(PASSAGE TO READ):
****************************************
The speed difference? About two minutes. Not statistically significant.

Read that again. The AI group learned 17% less and wasn't meaningfully faster. The entire value proposition — "AI makes you more productive" — evaporated in a controlled setting. What remained was a measurable comprehension deficit, purchased for nothing.

But here's the finding that matters most: the pattern of failure. Developers who delegated code generation entirely to the AI scored below 40%. Those who gradually offloaded more tasks as they went — starting manual and progressively leaning on the crutch — showed declining comprehension over time. But developers who used AI to ask conceptual questions — "why does Trio handle cancellation this way?" rather than "write me a Trio function that does X" — scored 65% and above, nearly matching the manual group.⁶

The way almost everyone uses it is destructive.

The Debugging Gap

The Anthropic study found that the largest comprehension gap was specifically on debugging questions.⁶ This is the most important detail in the entire study and it has received the least attention.
****************************************
(PROVIDED MATERIAL):
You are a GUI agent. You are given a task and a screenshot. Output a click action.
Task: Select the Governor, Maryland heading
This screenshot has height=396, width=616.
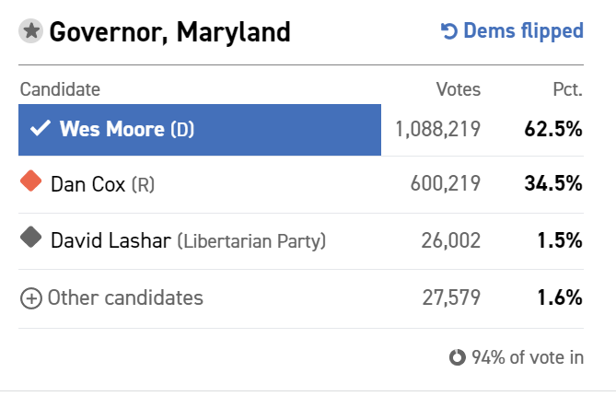click(169, 32)
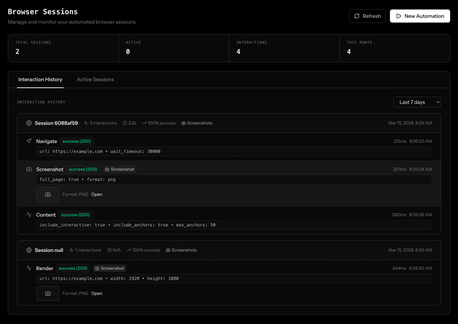Screen dimensions: 458x324
Task: Click the waveform icon next to Content
Action: point(29,215)
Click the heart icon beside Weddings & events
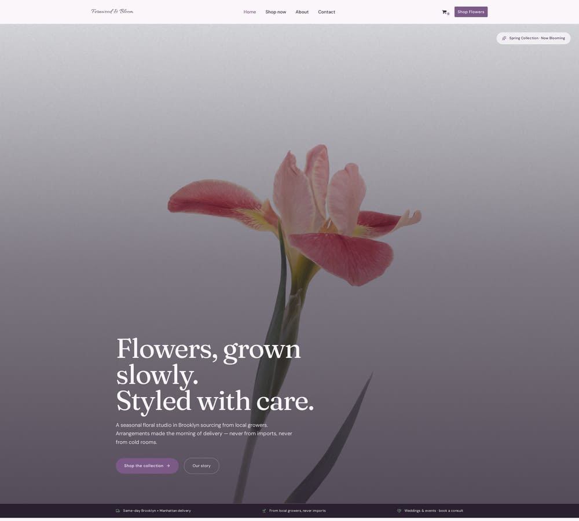Screen dimensions: 579x521 pos(399,511)
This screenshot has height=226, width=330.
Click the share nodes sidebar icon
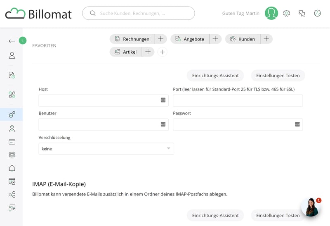(12, 195)
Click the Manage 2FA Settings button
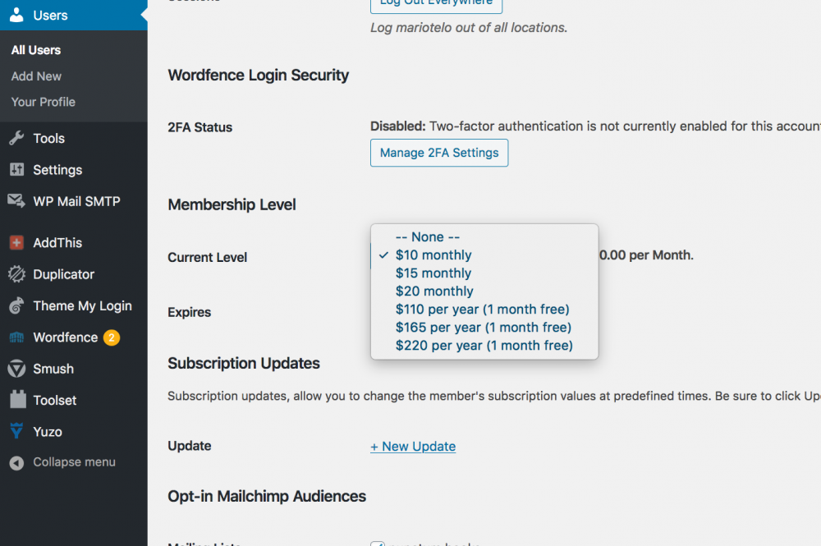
****************************************
(LIST OF TASKS):
(a) Answer these questions from the passage on AI-assisted learning, each on its own line:
(i) By what percentage did the AI group learn less?
(ii) What did developers who delegated code generation entirely to the AI score?
(iii) On which kind of questions was the largest comprehension gap found?
(b) Please rewrite the paragraph in the passage on AI-assisted learning that begins "But here's the finding that matters most" as a short list that keeps its main facts.

(RESPONSES TO THE EXERCISE):
(a)
(i) 17%
(ii) Below 40%
(iii) Debugging questions

(b)
The pattern of failure matters most:
- Developers who delegated code generation entirely to the AI scored below 40%.
- Those who started manual and gradually offloaded more tasks to the AI showed declining comprehension over time.
- Those who asked the AI conceptual questions, such as why Trio handles cancellation a certain way, instead of having it write code scored 65% and above, nearly matching the manual group.